A FORTNIGHT ago, Nicholas Rhea wrote about coaching, especially its last days in Yorkshire, and Chris Lloyd “looked back” to visits to the region by Charles Dickens (D&S Times, Nov 18).

These two items might be married, as it were, by recalling the many references to coach travel in Dickens’ novels, most notably The Pickwick Papers.

But it is in an obscure report written as a journalist that one of Dickens’ most memorable pieces of writing about coaching can be found. The sudden collapse of the hitherto huge industry through the advent of railways greatly fascinated Dickens, and in his magazine The Uncommercial Traveller in 1863 he described visiting a near-deserted coaching inn, searching in vain for a surviving coach builder (all the while imagining that peeling church bells were saying ‘What’s-be-come-of-the-coaches’) and finally interviewing a turnpike keeper.

Now eking out a living as a cobbler, this worthy was adamant he had the answer to revive his trade.
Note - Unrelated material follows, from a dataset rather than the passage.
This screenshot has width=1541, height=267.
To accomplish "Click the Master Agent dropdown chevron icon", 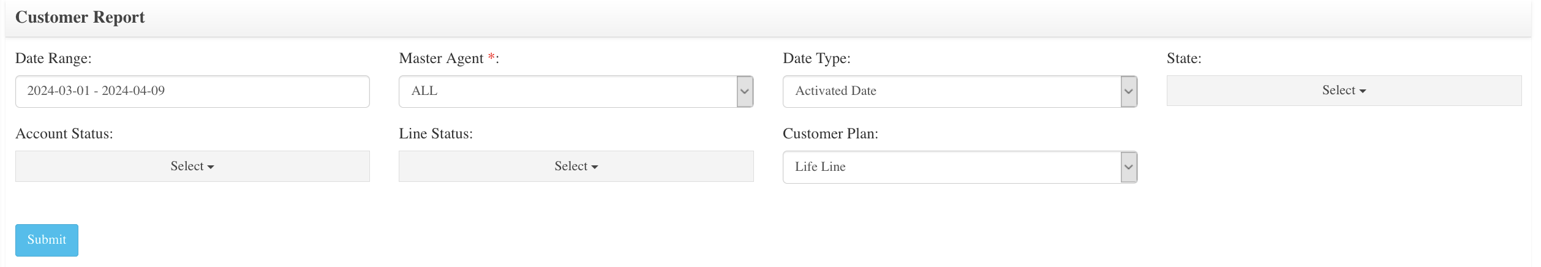I will click(x=745, y=91).
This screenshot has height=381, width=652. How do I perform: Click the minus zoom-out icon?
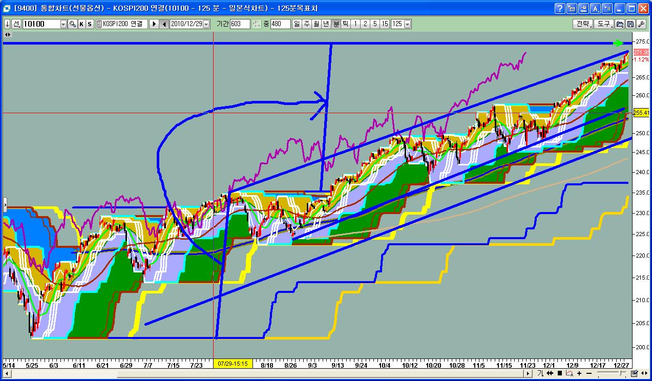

Dickens asked him how, and their exchange went as follows: “Lay a toll on everything as comes through; lay a toll on walkers. Lay another toll on them as stays at home.”
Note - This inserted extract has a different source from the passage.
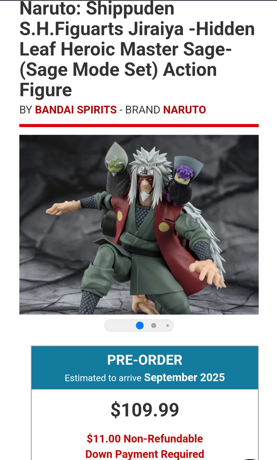Tap the Jiraiya figure product photo

pyautogui.click(x=139, y=225)
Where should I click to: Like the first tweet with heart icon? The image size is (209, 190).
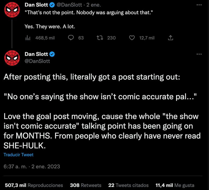point(132,38)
“Would the last remedy be fair?”

“Fair? Them as stops at home could come through if they liked, couldn’t they?”

“Say they could.”

“Toll ’em. If they don’t come through, it’s their look out. Anyways – toll ’em!”

Dickens concluded: “Finding it was as impossible to argue with this financial genius as if he had been the Chancellor of the Exchequer I passed on meekly.”